I thought I was going to have to hunker down onto the wooden aisle before a Minnesotan accent from the very back gym mat called out, “You back ‘ere?” Turned out my berth was in the back, next to the motor wedged with two people on either side of me. On my right were two westerners who were teaching in Shenzhen, one from Minneapolis the other from Manchester. On my right were two miniature Chinese girls. I fit in with no room to spare. Shoulder to Shoulder. Hip to Hip. Foot to Foot. 

They told me the argument was in fact about space on the bus. The bus’s manager was trying to kick some people off who had bought a ticket “too late”. But they claimed that they had a ticket and were let on the bus and now they won’t leave it. So the bus was overcrowded. But by more than just a few people. Even in individual berths, children slept alongside their parents.

That was the closest I’ve ever been to traveling in a chicken coup. As a chicken. 

Last night, I got a sense of how the majority of the people in the world sleep every night. Not in private bedrooms but packed in next to friends, families, strangers. Without air-conditioning but sweating next to hot slimy bodies.  Not on comfortable and well engineered mattresses but on hard floors. 

Needless to say, I didn’t sleep well. I dozed off for a couple minutes at a time and the ride from 9pm until the first stop at 2:30 felt like over 8 hours.

But I enjoyed the experience for the sake of experience. I knew I wasn’t committing myself to sleepless nights for the rest of my days so hunkered down, read some NYTs op-eds on my iPhone and thought about the hilarity of bumming through the Chinese countryside in a sardine can.

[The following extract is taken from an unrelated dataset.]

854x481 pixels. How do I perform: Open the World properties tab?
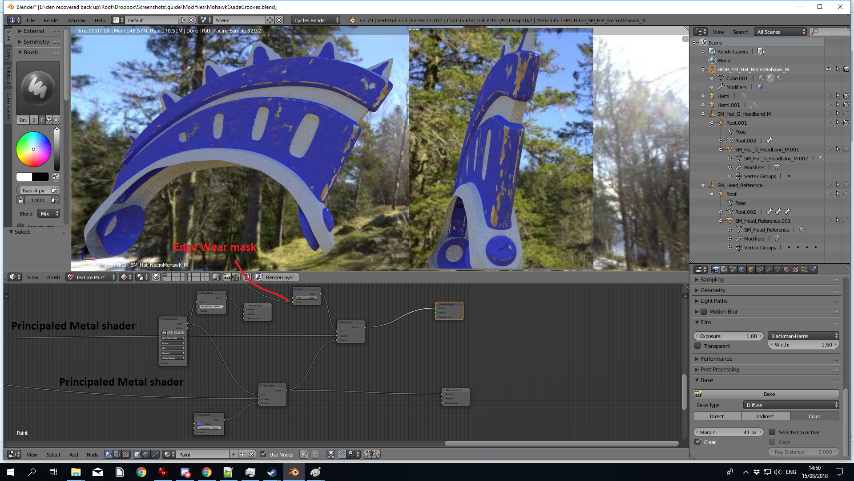click(742, 269)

I eventually started to knock off, but every sweaty touch with the Minnesotan next to me woke me up again. He was sprawling out, taking up an unfair share of the finite space. The Chinese girls on my right were rigid and I feared getting any closer–from the inch boundary that was already between us–due to cultural and social unknowns and my terror of crossing any lines and being, lost in translation, accused of something I never attended.  Perhaps it was the NYTs editors in my head but they way the westerners  on my left and the Chinese on my right slept, were symbols of their cultural attitudes and how their disregard effected their environments.

After 4am the bus stopped every 30 minutes or so and it began to empty out. A bunk on the second level opened up and I climbed up into my own space (just as constricted, but against walls and gates rather than strangers).

I was told that the bus would drop me right off at the border with Hong Kong. It didn’t. 

I had looked up the name of the Shenzhen metro station that crossed into Hong Kong so I knew what to look for. But I was ushered off the bus into an unknown Chinese mega-city (over 8 million). No english. No idea where to go. It’s probably the closest feeling I’ll ever get to exile, or to relate to climate refugees when they are forced out of their homeland, packed into vehicles and dropped off in unknown places. I walked around in the morning heat for a bit until I noticed a bus station of the same name and trudged up to it to find immigration into Hong Kong.

I crossed the border, walked onto the Hong Kong metro, transferred to four different trains and knocked on the door at yet another hostel. The tally of the number of ‘beds’ I’ve slept in this year is getting big.

I can’t say all of these cities are blending together yet but I will say this: Hong Kong has London’s street painting and traffic lights. The taxis are like Shanghai’s. The metro is like Singapore’s. It is a city-state in east Asia that was once colonized by the British so the pieces make sense.

I’ve got more to say about Shanghai and Yangshou. To follow.